Hacker News new | ask | show | jobs
by existencebox 2818 days ago
The "funny" part is, while reading this, I kept thinking of a similar tool I built myself as a wrapper around python+beautifulsoup. Definitely parts of what the OP needed were compelling to me (I found regular subpatterns in my scraping work that could be encapsulated really well in certain bits of syntactic sugar, but concluded that a minimal json-like structure for defining a scrape was both sufficient and let me have a graphical "scrape builder" in a UX far more readily than if I actually wrote the scrape as code.
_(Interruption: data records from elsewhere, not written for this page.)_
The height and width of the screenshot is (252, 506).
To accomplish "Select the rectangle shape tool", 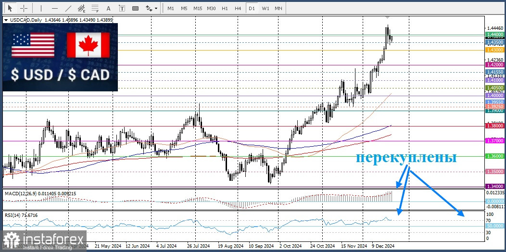I will 135,8.
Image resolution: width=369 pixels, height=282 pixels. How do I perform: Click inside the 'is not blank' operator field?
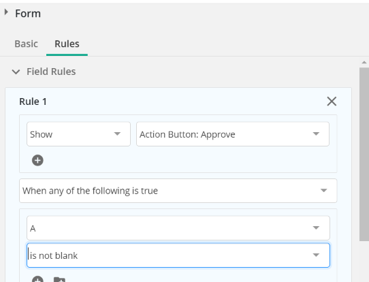(x=178, y=255)
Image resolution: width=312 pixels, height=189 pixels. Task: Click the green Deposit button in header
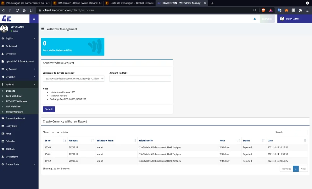(x=267, y=19)
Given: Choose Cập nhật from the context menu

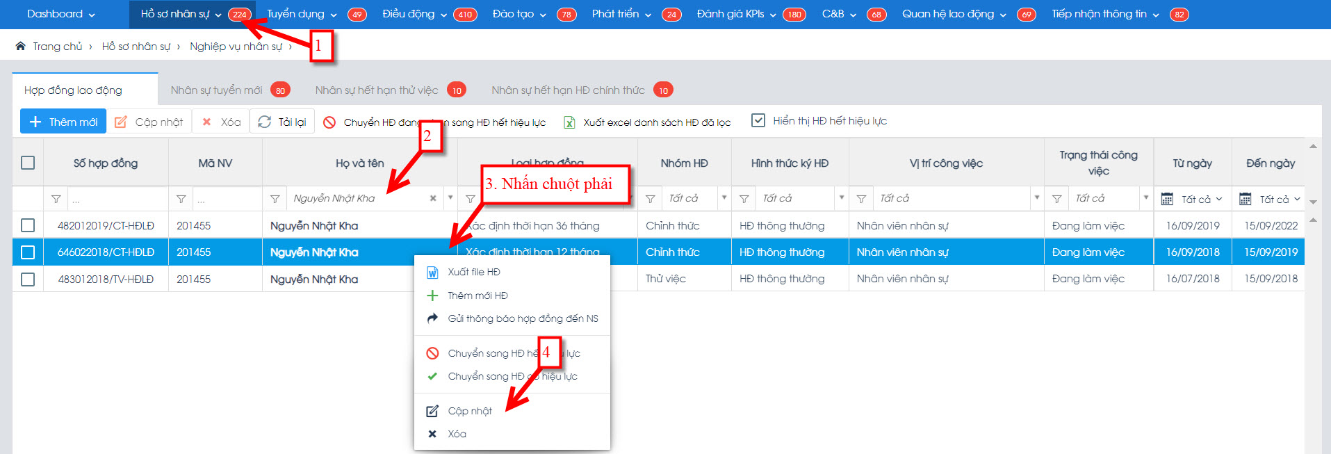Looking at the screenshot, I should point(470,411).
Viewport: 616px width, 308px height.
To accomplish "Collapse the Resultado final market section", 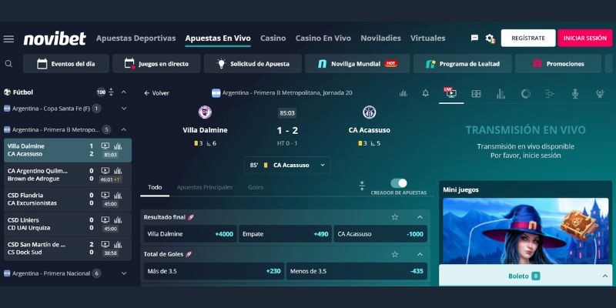I will pos(420,217).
There's the usual amount of HN cynicism in the thread which I'm not sure is 200% off mark, but I think there are some good concepts in "Scraping primitives" that can be contemplated that the OP took an interesting angle on. (or rather; not the angle I took, so interesting to me.)

1 comments

Is your beautifulsoup wrapper open source?
If other people would find it beneficial it can be; I had admittedly seen it as "just a mess of sugar to help me scrape easier" (with all the typical nervousness of showing others "imperfect" code). I'm aptly in the process of cleaning it up, writing tests and finishing an MVP UI. I can do a show HN in a few weeks once I've found the time to get it ship-shape.
You definitely need to share. Web scraping is tedious. As more ideas we have, as more options we have to come up with a better solution for that.